I rated Lowe well enough to be an AB. Remember we were picking the likes of George Bridge above such players so theres no disputing a lot of bad decisions have been made by those last two coaches. Does a team like the ABs need a finicky winger who you have to adapt and change a lot of your style with to get benefit from? No, not really. But he still would have been a basic improvement on players like even Savea at the tail of his career, Bridge, and could even have converted into the answer of replacing Beauden at the back. Instead we persisted with NMS, Naholo, Havili, Reece, all players we would have cared even less about losing and all because Rieko had Lowe's number 11 jersey nailed down.


He was of course only 23 when he decided to leave, it was back in the beggining of the period they had started retaining players (from 2018 onwards I think, they came out saying theyre going to be more aggressive at some point). So he might, all of them, only just missed out.


The main point that Ed made is that situations like Lowe's, Aki's, JGP's, aren't going to happen in future. That's a bit of a "NZ" only problem, because those players need to reach such a high standard to be chosen by the All Blacks, were as a country like Ireland wants them a lot earlier like that. This is basically the 'ready in 3 years' concept Ireland relied on, versus the '5 years and they've left' concept' were that player is now ready to be chosen by the All Blacks (given a contract to play Super, ala SBW, and hopefully Manu).

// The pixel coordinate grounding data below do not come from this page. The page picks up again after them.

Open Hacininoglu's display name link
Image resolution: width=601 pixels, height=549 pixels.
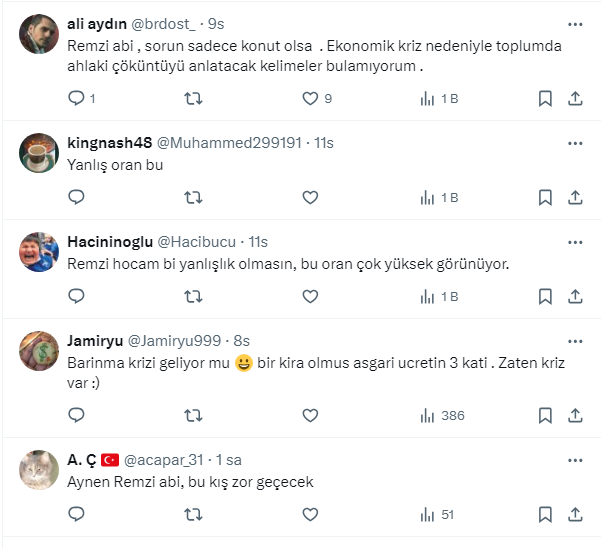click(x=110, y=241)
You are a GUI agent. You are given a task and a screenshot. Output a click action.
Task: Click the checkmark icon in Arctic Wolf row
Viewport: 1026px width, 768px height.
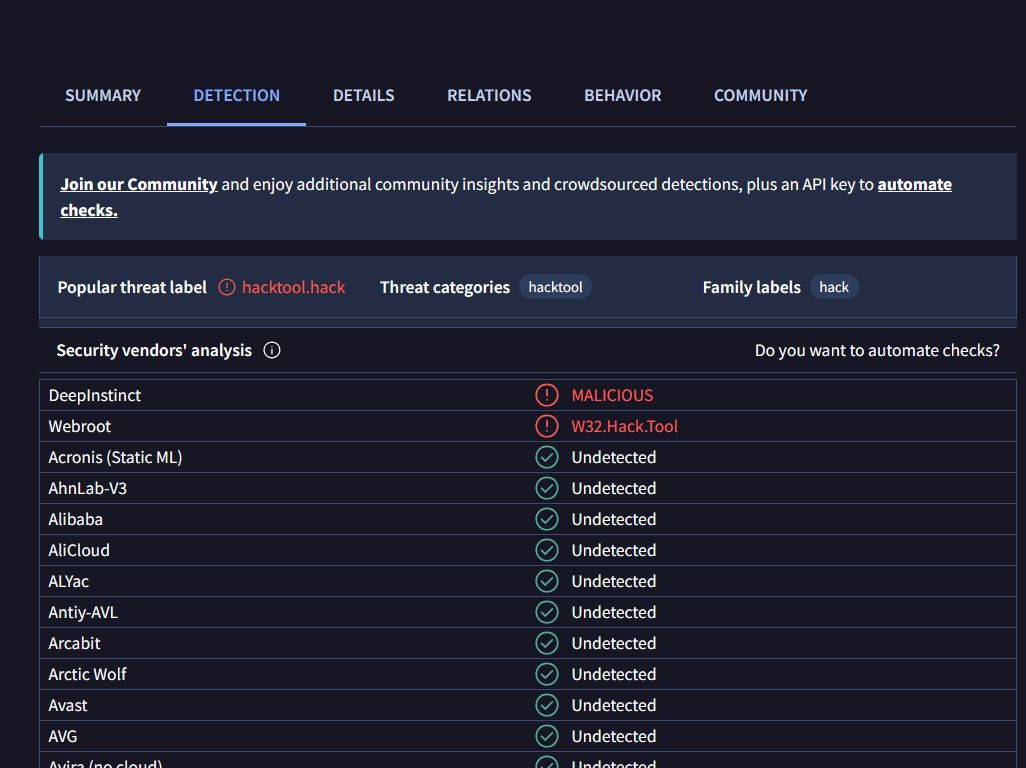point(546,674)
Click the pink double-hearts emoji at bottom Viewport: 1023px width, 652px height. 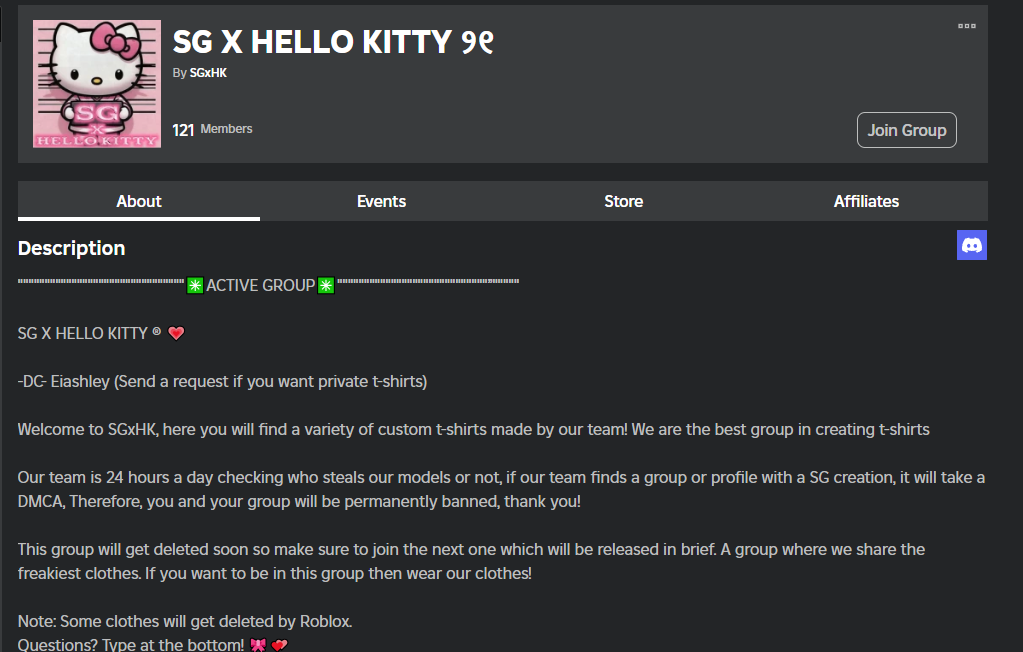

The 'mercenary' thing that will take longer to expire, and which I was referring to, is the grandparents rule. The new kids coming through now aren't going to have as many gp born overseas, so the amount of players that can leave with a prospect of International rugby offer are going to drop dramatically at some point. All these kiwi fellas playing for a PI, is going to stop sadly.

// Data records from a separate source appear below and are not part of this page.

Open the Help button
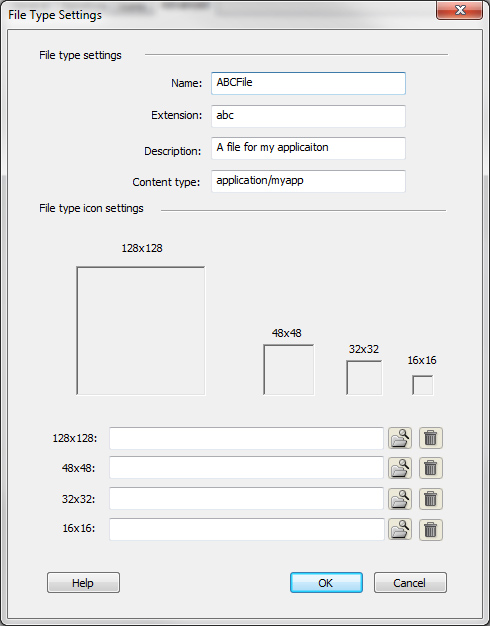(83, 582)
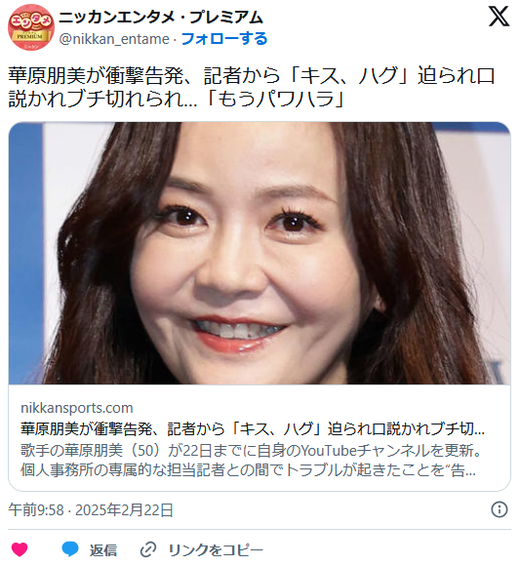Image resolution: width=520 pixels, height=566 pixels.
Task: Open the 午前9:58 post time
Action: (36, 510)
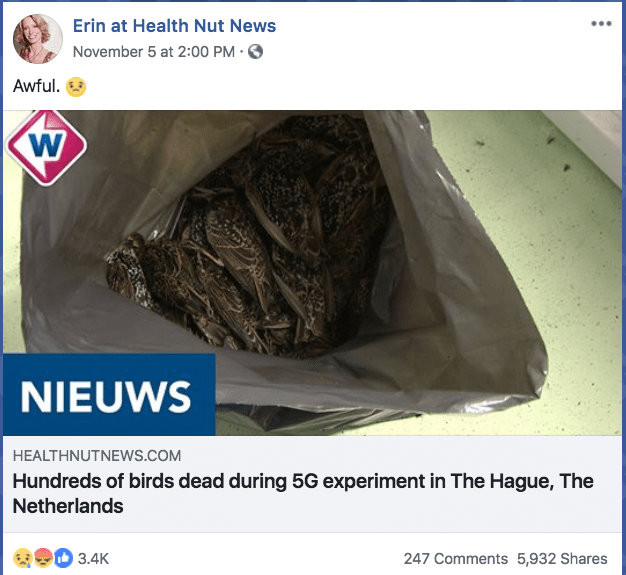Open Erin at Health Nut News profile
Screen dimensions: 626x575
click(x=174, y=26)
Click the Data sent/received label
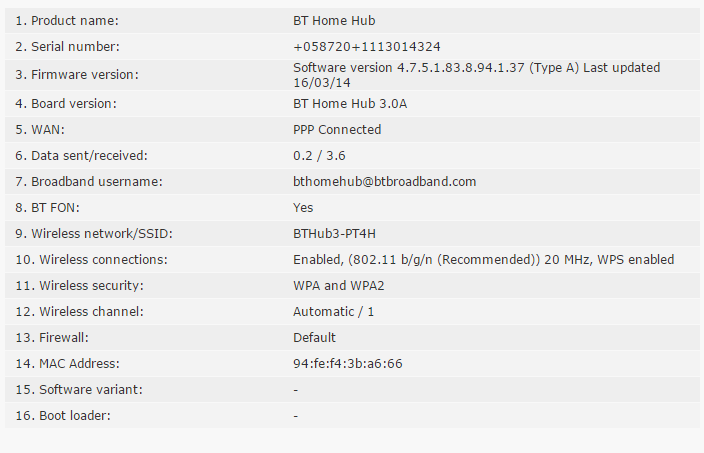 81,155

The new era problem that will replace those old concerns is now French and Japanese clubs (doing the same as NRL teams have done for decades by) picking kids out of school. The problem here is not so much a national identity one, than it is a farm system where 9 in 10 players are left with nothing. A stunted education and no support in a foreign country (well they'll get kicked out of those countries were they don't in Australia).

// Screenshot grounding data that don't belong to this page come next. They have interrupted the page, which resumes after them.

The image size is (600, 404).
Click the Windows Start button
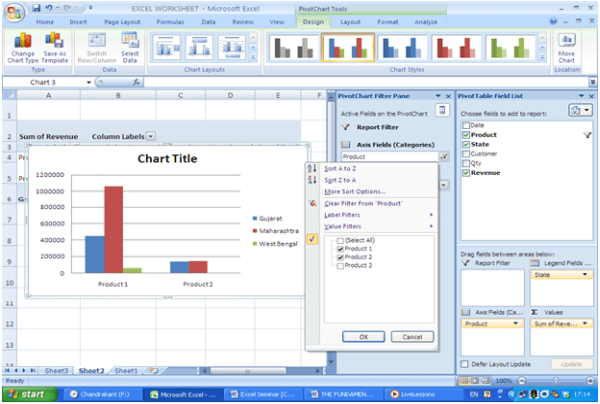(x=26, y=394)
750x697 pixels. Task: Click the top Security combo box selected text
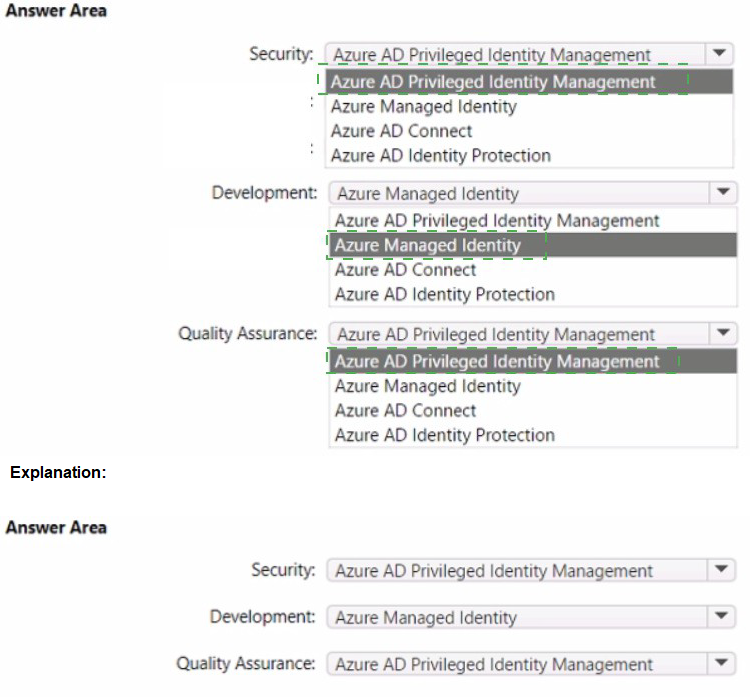492,55
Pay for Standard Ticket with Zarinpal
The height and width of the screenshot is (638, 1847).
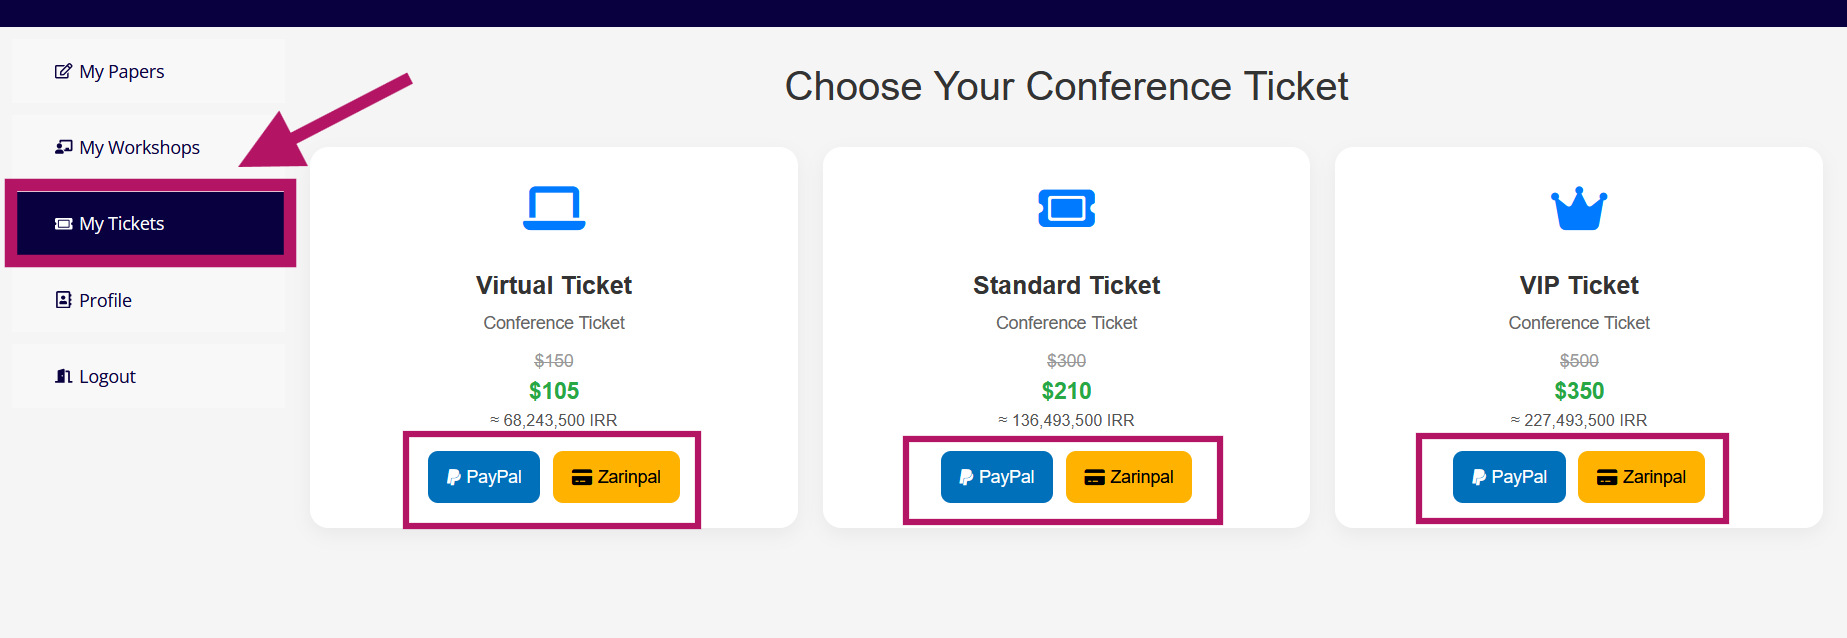pyautogui.click(x=1128, y=477)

It's the same sort of situation were NZ would be the big guy, but there weren't many downsides with it. The only one I can think was brought up but a poster on this site, I can't recall who it was, but he seemed to know a lot of kids coming from the Islands weren't really given the capability to fly back home during school xms holidays etc. That is probably something that should be fixed by the union. Otherwise getting someone like Fakatava over here for his last year of school definitely results in NZ being able to pick the cherries off the top but it also allows that player to develop and be able to represent Tonga and under age and possibly even later in his career. Where as a kid being taken from NZ is arguably going to be worse off in every respect other than perhaps money. Not going to develop as a person, not going to develop as a player as much, so I have a lotof sympathy for NZs case that I don't include them in that group but I certainly see where you're coming from and it encourages other countries to think they can do the same while not realising they're making a much worse experience/situation.